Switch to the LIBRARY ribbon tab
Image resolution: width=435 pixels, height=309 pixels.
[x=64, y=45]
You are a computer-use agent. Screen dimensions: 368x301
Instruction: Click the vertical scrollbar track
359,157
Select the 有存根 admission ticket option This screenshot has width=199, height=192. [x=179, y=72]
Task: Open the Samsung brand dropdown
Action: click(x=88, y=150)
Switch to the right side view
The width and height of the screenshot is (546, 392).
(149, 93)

..............................

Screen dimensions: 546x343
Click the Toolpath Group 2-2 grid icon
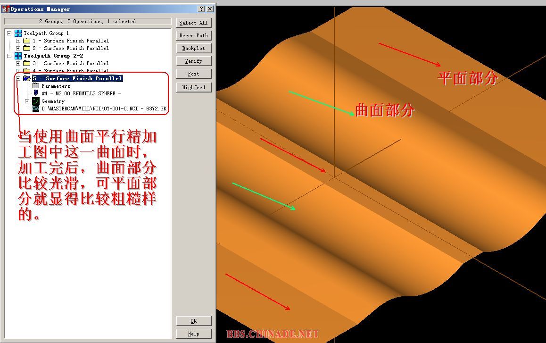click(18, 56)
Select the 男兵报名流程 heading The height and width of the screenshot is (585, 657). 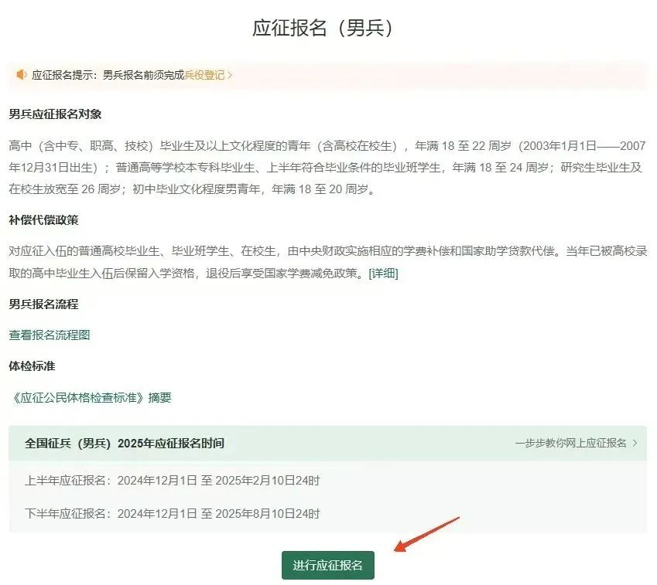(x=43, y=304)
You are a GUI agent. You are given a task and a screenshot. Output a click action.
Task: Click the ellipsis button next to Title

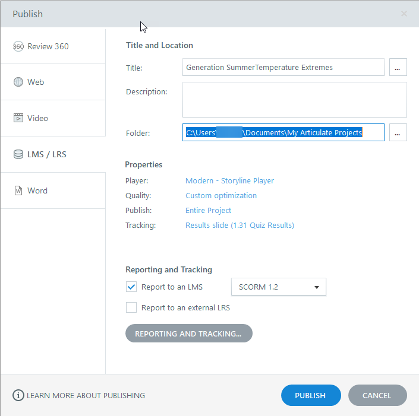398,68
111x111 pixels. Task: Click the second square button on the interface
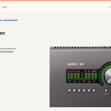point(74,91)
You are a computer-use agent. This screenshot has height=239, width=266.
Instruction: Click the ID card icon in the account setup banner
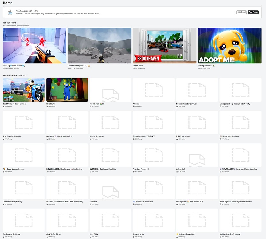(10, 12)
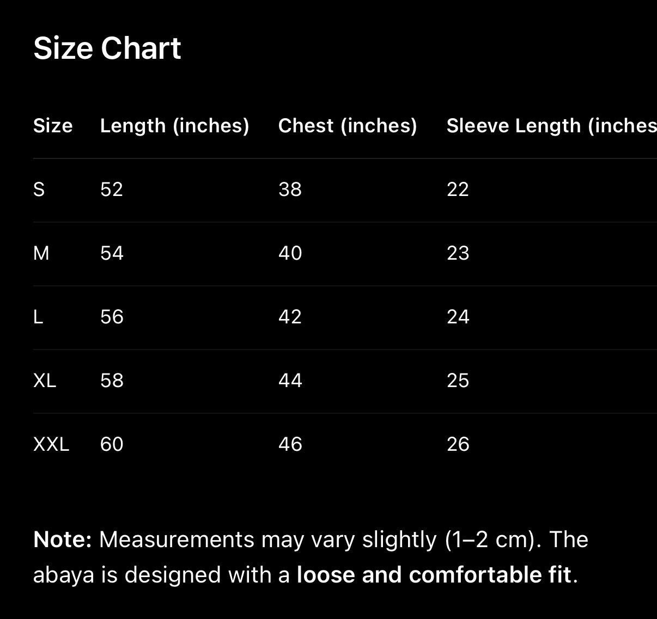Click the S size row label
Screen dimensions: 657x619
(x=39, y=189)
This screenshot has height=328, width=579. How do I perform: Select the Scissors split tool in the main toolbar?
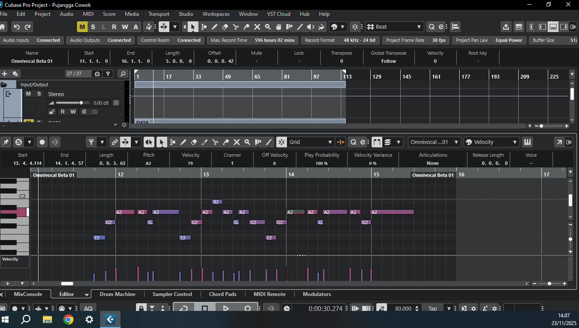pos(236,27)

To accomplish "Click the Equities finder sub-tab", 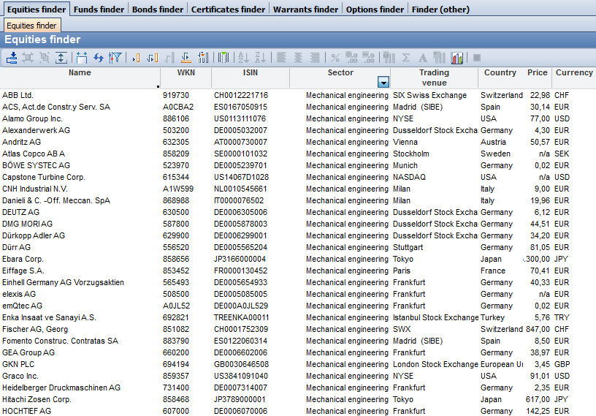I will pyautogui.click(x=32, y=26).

..............................

Work required: Determine how many lines of the material include the string "computer". Output only that count.

Your response: 2